TASK OBJECTIVE: Give the data again in full. Keep every line the same.

RECORDS PROVIDED:
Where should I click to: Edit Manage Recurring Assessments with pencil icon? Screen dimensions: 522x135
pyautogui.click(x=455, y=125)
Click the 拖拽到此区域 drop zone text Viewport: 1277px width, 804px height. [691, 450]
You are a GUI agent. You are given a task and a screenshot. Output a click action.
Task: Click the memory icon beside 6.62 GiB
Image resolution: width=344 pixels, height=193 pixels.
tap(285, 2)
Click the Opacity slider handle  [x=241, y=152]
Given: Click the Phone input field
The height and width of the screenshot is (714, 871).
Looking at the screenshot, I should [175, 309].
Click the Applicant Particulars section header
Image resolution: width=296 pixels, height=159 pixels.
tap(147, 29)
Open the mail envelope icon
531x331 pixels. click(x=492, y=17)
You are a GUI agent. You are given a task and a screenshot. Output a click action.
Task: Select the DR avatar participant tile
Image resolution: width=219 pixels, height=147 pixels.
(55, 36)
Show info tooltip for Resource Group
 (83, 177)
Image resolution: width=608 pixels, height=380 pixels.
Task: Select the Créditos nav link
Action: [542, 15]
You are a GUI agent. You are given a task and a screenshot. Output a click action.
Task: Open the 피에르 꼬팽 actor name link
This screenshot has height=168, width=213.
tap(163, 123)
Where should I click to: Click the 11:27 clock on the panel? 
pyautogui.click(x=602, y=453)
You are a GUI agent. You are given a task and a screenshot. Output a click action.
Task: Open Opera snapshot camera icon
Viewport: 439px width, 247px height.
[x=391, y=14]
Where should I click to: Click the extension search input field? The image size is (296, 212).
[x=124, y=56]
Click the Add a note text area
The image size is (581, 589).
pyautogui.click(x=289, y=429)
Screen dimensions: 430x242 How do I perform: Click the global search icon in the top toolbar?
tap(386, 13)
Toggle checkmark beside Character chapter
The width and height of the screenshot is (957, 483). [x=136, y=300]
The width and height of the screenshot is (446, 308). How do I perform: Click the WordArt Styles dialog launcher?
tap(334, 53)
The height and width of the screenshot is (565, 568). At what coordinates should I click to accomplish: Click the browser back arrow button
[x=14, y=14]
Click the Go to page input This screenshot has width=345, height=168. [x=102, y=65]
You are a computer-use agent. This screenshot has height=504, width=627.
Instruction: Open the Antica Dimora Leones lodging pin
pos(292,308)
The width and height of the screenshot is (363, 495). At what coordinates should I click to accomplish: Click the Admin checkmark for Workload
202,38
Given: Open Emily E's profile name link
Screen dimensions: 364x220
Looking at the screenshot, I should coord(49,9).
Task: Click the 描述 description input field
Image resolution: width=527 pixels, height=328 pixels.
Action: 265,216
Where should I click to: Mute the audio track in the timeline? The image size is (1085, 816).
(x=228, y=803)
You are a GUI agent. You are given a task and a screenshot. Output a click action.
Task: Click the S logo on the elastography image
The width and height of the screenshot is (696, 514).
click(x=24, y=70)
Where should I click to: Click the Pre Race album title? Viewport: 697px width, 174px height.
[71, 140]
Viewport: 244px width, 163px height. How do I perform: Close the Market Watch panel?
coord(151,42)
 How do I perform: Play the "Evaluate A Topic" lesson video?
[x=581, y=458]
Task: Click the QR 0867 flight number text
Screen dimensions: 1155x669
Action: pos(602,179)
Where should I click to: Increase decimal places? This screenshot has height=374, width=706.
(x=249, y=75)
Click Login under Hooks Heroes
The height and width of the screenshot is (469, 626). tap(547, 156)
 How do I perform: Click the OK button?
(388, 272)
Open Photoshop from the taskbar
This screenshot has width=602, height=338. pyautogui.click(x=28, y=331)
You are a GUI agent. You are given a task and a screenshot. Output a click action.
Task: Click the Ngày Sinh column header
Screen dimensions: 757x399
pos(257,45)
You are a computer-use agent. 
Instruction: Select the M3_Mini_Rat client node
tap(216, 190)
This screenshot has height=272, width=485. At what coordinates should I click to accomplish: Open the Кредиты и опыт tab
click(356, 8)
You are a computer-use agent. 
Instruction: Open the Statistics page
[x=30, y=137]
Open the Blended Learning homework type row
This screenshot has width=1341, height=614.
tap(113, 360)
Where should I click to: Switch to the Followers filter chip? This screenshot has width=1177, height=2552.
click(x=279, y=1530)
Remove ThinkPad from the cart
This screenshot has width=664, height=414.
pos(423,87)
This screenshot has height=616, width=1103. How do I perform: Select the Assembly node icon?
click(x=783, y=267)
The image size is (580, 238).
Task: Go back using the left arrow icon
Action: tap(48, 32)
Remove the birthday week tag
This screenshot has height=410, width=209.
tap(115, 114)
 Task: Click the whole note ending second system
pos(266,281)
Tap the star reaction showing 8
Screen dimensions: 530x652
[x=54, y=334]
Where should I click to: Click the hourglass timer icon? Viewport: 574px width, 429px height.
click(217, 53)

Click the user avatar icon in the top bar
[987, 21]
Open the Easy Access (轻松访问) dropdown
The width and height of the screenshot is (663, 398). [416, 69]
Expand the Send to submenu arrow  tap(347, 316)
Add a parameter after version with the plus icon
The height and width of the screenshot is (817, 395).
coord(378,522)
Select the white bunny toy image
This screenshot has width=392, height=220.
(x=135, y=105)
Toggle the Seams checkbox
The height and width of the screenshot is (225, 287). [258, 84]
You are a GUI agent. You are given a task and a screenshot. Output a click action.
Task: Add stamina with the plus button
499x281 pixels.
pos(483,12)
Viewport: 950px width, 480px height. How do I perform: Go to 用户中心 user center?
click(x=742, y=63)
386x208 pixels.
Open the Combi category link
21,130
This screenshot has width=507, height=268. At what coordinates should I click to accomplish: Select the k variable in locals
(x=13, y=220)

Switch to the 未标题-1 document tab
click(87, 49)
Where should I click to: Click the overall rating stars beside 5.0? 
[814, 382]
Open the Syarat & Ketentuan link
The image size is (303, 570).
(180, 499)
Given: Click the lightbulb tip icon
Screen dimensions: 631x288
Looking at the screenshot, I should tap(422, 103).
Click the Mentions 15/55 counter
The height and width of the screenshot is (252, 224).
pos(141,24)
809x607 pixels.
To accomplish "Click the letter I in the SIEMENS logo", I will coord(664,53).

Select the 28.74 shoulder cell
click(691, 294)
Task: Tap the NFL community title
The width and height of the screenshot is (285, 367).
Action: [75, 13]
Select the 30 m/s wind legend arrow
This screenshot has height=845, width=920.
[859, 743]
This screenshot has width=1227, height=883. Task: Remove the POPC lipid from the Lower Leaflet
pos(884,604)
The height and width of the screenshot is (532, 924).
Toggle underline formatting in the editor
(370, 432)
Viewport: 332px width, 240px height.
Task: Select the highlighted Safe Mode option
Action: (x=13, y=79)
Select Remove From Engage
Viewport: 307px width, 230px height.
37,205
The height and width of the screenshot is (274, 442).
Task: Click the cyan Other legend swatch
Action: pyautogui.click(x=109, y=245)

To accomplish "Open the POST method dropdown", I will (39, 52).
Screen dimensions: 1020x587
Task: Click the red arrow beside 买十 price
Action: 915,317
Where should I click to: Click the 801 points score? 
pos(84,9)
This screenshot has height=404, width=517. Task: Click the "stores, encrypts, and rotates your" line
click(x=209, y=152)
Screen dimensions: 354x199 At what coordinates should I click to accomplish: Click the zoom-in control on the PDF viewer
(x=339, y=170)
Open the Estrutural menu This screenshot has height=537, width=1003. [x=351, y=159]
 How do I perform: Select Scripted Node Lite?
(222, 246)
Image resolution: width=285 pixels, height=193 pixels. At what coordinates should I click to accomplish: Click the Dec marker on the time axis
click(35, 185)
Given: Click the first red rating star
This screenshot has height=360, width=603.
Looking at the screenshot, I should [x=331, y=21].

SOLUTION:
Where should I click to: Edit Manage Recurring Assessments with pencil icon? Screen dimensions: 522x135
pyautogui.click(x=455, y=125)
Click the 拖拽到此区域 drop zone text Viewport: 1277px width, 804px height. [691, 450]
You are a GUI agent. You are given a task and a screenshot. Output a click action.
Task: Click the memory icon beside 6.62 GiB
Image resolution: width=344 pixels, height=193 pixels.
tap(285, 2)
Click the Opacity slider handle  [x=241, y=152]
Given: Click the Phone input field
The height and width of the screenshot is (714, 871).
Looking at the screenshot, I should [175, 309].
Click the Applicant Particulars section header
Image resolution: width=296 pixels, height=159 pixels.
tap(147, 29)
Open the mail envelope icon
531x331 pixels. click(x=492, y=17)
You are a GUI agent. You are given a task and a screenshot. Output a click action.
Task: Select the DR avatar participant tile
Image resolution: width=219 pixels, height=147 pixels.
(55, 36)
Show info tooltip for Resource Group
 (83, 177)
Image resolution: width=608 pixels, height=380 pixels.
Task: Select the Créditos nav link
Action: [542, 15]
You are a GUI agent. You are given a task and a screenshot. Output a click action.
Task: Open the 피에르 꼬팽 actor name link
This screenshot has height=168, width=213.
tap(163, 123)
Where should I click to: Click the 11:27 clock on the panel? 
pyautogui.click(x=602, y=453)
You are a GUI agent. You are given a task and a screenshot. Output a click action.
Task: Open Opera snapshot camera icon
Viewport: 439px width, 247px height.
[x=391, y=14]
Where should I click to: Click the extension search input field? The image size is (296, 212).
[x=124, y=56]
Click the Add a note text area
The image size is (581, 589).
pyautogui.click(x=289, y=429)
Screen dimensions: 430x242 How do I perform: Click the global search icon in the top toolbar?
tap(386, 13)
Toggle checkmark beside Character chapter
The width and height of the screenshot is (957, 483). [x=136, y=300]
The width and height of the screenshot is (446, 308). How do I perform: Click the WordArt Styles dialog launcher?
tap(334, 53)
The height and width of the screenshot is (565, 568). At what coordinates should I click to accomplish: Click the browser back arrow button
[x=14, y=14]
Click the Go to page input This screenshot has width=345, height=168. [x=102, y=65]
You are a computer-use agent. This screenshot has height=504, width=627.
Instruction: Open the Antica Dimora Leones lodging pin
pos(292,308)
The width and height of the screenshot is (363, 495). At what coordinates should I click to accomplish: Click the Admin checkmark for Workload
202,38
Given: Open Emily E's profile name link
Screen dimensions: 364x220
Looking at the screenshot, I should coord(49,9).
Task: Click the 描述 description input field
Image resolution: width=527 pixels, height=328 pixels.
Action: 265,216
Where should I click to: Mute the audio track in the timeline? The image size is (1085, 816).
(x=228, y=803)
You are a GUI agent. You are given a task and a screenshot. Output a click action.
Task: Click the S logo on the elastography image
The width and height of the screenshot is (696, 514).
click(x=24, y=70)
Where should I click to: Click the Pre Race album title? Viewport: 697px width, 174px height.
[71, 140]
Viewport: 244px width, 163px height. How do I perform: Close the Market Watch panel?
coord(151,42)
 How do I perform: Play the "Evaluate A Topic" lesson video?
[x=581, y=458]
Task: Click the QR 0867 flight number text
Screen dimensions: 1155x669
Action: pos(602,179)
Where should I click to: Increase decimal places? This screenshot has height=374, width=706.
(x=249, y=75)
Click Login under Hooks Heroes
The height and width of the screenshot is (469, 626). tap(547, 156)
 How do I perform: Click the OK button?
(388, 272)
Open Photoshop from the taskbar
This screenshot has width=602, height=338. pyautogui.click(x=28, y=331)
You are a GUI agent. You are given a task and a screenshot. Output a click action.
Task: Click the Ngày Sinh column header
Screen dimensions: 757x399
pos(257,45)
You are a computer-use agent. 
Instruction: Select the M3_Mini_Rat client node
tap(216, 190)
This screenshot has height=272, width=485. At what coordinates should I click to accomplish: Open the Кредиты и опыт tab
click(356, 8)
You are a computer-use agent. 
Instruction: Open the Statistics page
[x=30, y=137]
Open the Blended Learning homework type row
This screenshot has width=1341, height=614.
tap(113, 360)
Where should I click to: Switch to the Followers filter chip? This screenshot has width=1177, height=2552.
click(x=279, y=1530)
Remove ThinkPad from the cart
This screenshot has width=664, height=414.
pos(423,87)
This screenshot has height=616, width=1103. How do I perform: Select the Assembly node icon?
click(x=783, y=267)
The image size is (580, 238).
Task: Go back using the left arrow icon
Action: tap(48, 32)
Remove the birthday week tag
This screenshot has height=410, width=209.
tap(115, 114)
 Task: Click the whole note ending second system
pos(266,281)
Tap the star reaction showing 8
Screen dimensions: 530x652
[x=54, y=334]
Where should I click to: Click the hourglass timer icon? Viewport: 574px width, 429px height.
click(217, 53)

Click the user avatar icon in the top bar
[987, 21]
Open the Easy Access (轻松访问) dropdown
The width and height of the screenshot is (663, 398). [416, 69]
Expand the Send to submenu arrow  tap(347, 316)
Add a parameter after version with the plus icon
The height and width of the screenshot is (817, 395).
coord(378,522)
Select the white bunny toy image
This screenshot has width=392, height=220.
(x=135, y=105)
Toggle the Seams checkbox
The height and width of the screenshot is (225, 287). [258, 84]
You are a GUI agent. You are given a task and a screenshot. Output a click action.
Task: Add stamina with the plus button
499x281 pixels.
pos(483,12)
Viewport: 950px width, 480px height. How do I perform: Go to 用户中心 user center?
click(x=742, y=63)
386x208 pixels.
Open the Combi category link
21,130
This screenshot has width=507, height=268. At what coordinates should I click to accomplish: Select the k variable in locals
(x=13, y=220)

Switch to the 未标题-1 document tab
click(87, 49)
Where should I click to: Click the overall rating stars beside 5.0? 
[814, 382]
Open the Syarat & Ketentuan link
The image size is (303, 570).
(180, 499)
Given: Click the lightbulb tip icon
Screen dimensions: 631x288
Looking at the screenshot, I should tap(422, 103).
Click the Mentions 15/55 counter
The height and width of the screenshot is (252, 224).
pos(141,24)
809x607 pixels.
To accomplish "Click the letter I in the SIEMENS logo", I will coord(664,53).

Select the 28.74 shoulder cell
click(691, 294)
Task: Tap the NFL community title
The width and height of the screenshot is (285, 367).
Action: [75, 13]
Select the 30 m/s wind legend arrow
This screenshot has height=845, width=920.
[859, 743]
This screenshot has width=1227, height=883. Task: Remove the POPC lipid from the Lower Leaflet
pos(884,604)
The height and width of the screenshot is (532, 924).
Toggle underline formatting in the editor
(370, 432)
Viewport: 332px width, 240px height.
Task: Select the highlighted Safe Mode option
Action: (x=13, y=79)
Select Remove From Engage
Viewport: 307px width, 230px height.
37,205
The height and width of the screenshot is (274, 442).
Task: Click the cyan Other legend swatch
Action: pyautogui.click(x=109, y=245)

To accomplish "Open the POST method dropdown", I will (39, 52).
Screen dimensions: 1020x587
Task: Click the red arrow beside 买十 price
Action: 915,317
Where should I click to: Click the 801 points score? 
pos(84,9)
This screenshot has height=404, width=517. Task: Click the "stores, encrypts, and rotates your" line
click(x=209, y=152)
Screen dimensions: 354x199 At what coordinates should I click to accomplish: Click the zoom-in control on the PDF viewer
(x=339, y=170)
Open the Estrutural menu This screenshot has height=537, width=1003. [x=351, y=159]
 How do I perform: Select Scripted Node Lite?
(222, 246)
Image resolution: width=285 pixels, height=193 pixels. At what coordinates should I click to accomplish: Click the Dec marker on the time axis
click(35, 185)
Given: Click the first red rating star
This screenshot has height=360, width=603.
Looking at the screenshot, I should [x=331, y=21].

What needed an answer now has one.